Appena rientrato a Glarona, lo zio mi inviò una lunga lettera che diceva: «Sono andato dal direttore Fenny e gli ho spiegato di avere una nipote in Italia desiderosa di lavorare nella sua fabbrica. Il direttore, molto compiaciuto, mi ha risposto che poteva assumere non solo mia nipote, ma anche un gruppo, se fosse stato possibile, perché ha bisogno di manodopera. Allora, cara nipote, spedisco una richiesta rilasciata dal direttore e per mezzo di questa puoi richiedere i documenti necessari al Comune e un passaporto al Consolato svizzero a Venezia».
Contenta come una Pasqua, presentai la domanda in municipio e cercai sei ragazze del nostro paese, tutte orfane di padre, provenienti dalle famiglie più bisognose. Dopo aver preparato una lista del gruppo, consegnai la cartella in Comune e un mese dopo gli incartamenti furono pronti per presentarli all’ufficio del Consolato svizzero.
Nel frattempo ero stata impiegata all’Albergo “Alle Alpi” ad Alleghe, come cameriera da tavola. Era l’estate del 1946. Le Dolomiti cominciavano ad essere visitate da una grande moltitudine di turisti, soprattutto provenienti dalle città del Nord Italia.

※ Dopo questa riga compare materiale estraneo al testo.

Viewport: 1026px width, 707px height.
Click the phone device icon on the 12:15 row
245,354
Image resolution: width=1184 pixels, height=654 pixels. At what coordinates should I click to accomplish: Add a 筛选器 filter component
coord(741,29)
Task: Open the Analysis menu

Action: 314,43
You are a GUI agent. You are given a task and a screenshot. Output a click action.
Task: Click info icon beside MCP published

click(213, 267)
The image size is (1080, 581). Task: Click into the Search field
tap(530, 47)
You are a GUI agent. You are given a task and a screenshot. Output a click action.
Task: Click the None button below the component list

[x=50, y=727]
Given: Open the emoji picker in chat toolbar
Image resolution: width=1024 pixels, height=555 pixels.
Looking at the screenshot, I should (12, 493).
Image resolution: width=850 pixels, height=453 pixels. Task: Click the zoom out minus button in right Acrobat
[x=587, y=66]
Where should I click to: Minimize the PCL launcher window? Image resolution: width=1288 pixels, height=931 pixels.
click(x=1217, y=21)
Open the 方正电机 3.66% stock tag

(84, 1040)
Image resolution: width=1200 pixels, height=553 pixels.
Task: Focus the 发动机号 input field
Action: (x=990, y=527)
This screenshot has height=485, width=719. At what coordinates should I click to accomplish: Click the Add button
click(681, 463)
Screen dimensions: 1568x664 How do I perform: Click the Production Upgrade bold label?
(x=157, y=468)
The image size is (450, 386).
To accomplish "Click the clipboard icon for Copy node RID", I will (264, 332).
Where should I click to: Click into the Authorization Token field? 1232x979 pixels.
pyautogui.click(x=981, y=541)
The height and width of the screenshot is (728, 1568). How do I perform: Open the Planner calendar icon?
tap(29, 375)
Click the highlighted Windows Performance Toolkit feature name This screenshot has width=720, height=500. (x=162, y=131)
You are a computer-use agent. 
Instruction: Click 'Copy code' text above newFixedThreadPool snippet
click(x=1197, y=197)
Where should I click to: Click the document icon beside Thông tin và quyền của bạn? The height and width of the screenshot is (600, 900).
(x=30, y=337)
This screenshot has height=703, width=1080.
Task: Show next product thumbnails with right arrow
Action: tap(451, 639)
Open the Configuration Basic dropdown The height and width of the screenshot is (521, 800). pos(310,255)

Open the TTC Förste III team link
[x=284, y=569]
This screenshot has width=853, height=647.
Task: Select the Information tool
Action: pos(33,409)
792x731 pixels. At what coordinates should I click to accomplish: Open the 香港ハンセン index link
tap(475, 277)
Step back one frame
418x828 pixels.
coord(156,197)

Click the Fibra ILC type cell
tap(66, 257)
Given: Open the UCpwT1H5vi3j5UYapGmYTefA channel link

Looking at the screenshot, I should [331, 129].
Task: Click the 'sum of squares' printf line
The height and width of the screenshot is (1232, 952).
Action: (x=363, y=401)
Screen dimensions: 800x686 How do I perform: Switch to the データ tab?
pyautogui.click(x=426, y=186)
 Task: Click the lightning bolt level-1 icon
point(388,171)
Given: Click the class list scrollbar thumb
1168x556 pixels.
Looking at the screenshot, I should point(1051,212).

La sala da pranzo di questo magnifico albergo era sempre piena, segnava “completo” ogni domenica. Avevamo come pensionanti tantissimi veneziani. Il padrone dell’albergo era nato a Venezia e per questo molti clienti venivano dalla bella laguna.
Fra i pensionanti che conoscevo già, una coppia mi fece la gentile proposta di darmi un passaggio fino a Venezia e di dormire una notte a casa loro, così potevo portare i documenti al Consolato. Per il ritorno mi sarei affidata alla grazia di Dio.
Arrivò la domenica della partenza, verso sera. Il calore di agosto era un po’ meno soffocante. Fui accolta in un appartamento in pieno centro di quella bella città. Non mancava niente, cibo, bevande, un letto confortevole, una camera molto carina. Purtroppo, però, non riuscii a dormire. L’aria mancava, si soffocava a Venezia in quella bella notte di agosto. Dalla finestra potevo contemplare la luccicante laguna sotto il chiaro della luna piena.
Il lunedì, di buon mattino, mi inoltrai in centro città, camminando incerta di seguire la via giusta per raggiungere il Consolato svizzero. Di tanto in tanto, con timidezza, chiedevo la direzione. Era un po’ complicato, ma senza scoraggiarmi, chiedevo e chiedevo di nuovo, e mi arrabbiavo con me stessa, dicendomi che ero una ignorante, nata nelle alte montagna e fatta per restarci. Che cosa venivo a fare in quella grande città, con acqua dappertutto?
Con gentilezza, la gente mi diceva: «Dopo cinque vie deve girare a destra, e dopo altre quattro a sinistra». In quelle strette stradine pedonali mi sembrava di perdere la bussola, era pazzesco. Ogni tanto, passando davanti a una porta, sentivo l’odore di cucina: pesce fritto e polenta, mi faceva venire l’acquolina in bocca! Decisi di fermarmi, entrando in una bettola, un ristornate piccolo, ma molto accogliente. «C’è un menù unico», mi dissero. Polenta e pesciolini fritti, con un bicchiere d’acqua, poiché avrei dovuto essere sobria per scoprire dove si trovava il Consolato svizzero.
Avevo saziato il mio stomaco vuoto, mi sentivo più fiduciosa, più sicura di me. Infatti, dopo alcune vie… destra… sinistra… apparve il palazzo tanto cercato. Ebbi la fortuna di non dover fare una lunga attesa, consegnai le cartelle del gruppo e mi informarono che le pratiche avrebbero avuto bisogno di qualche mese. I passaporti sarebbero stati spediti al nostro Comune.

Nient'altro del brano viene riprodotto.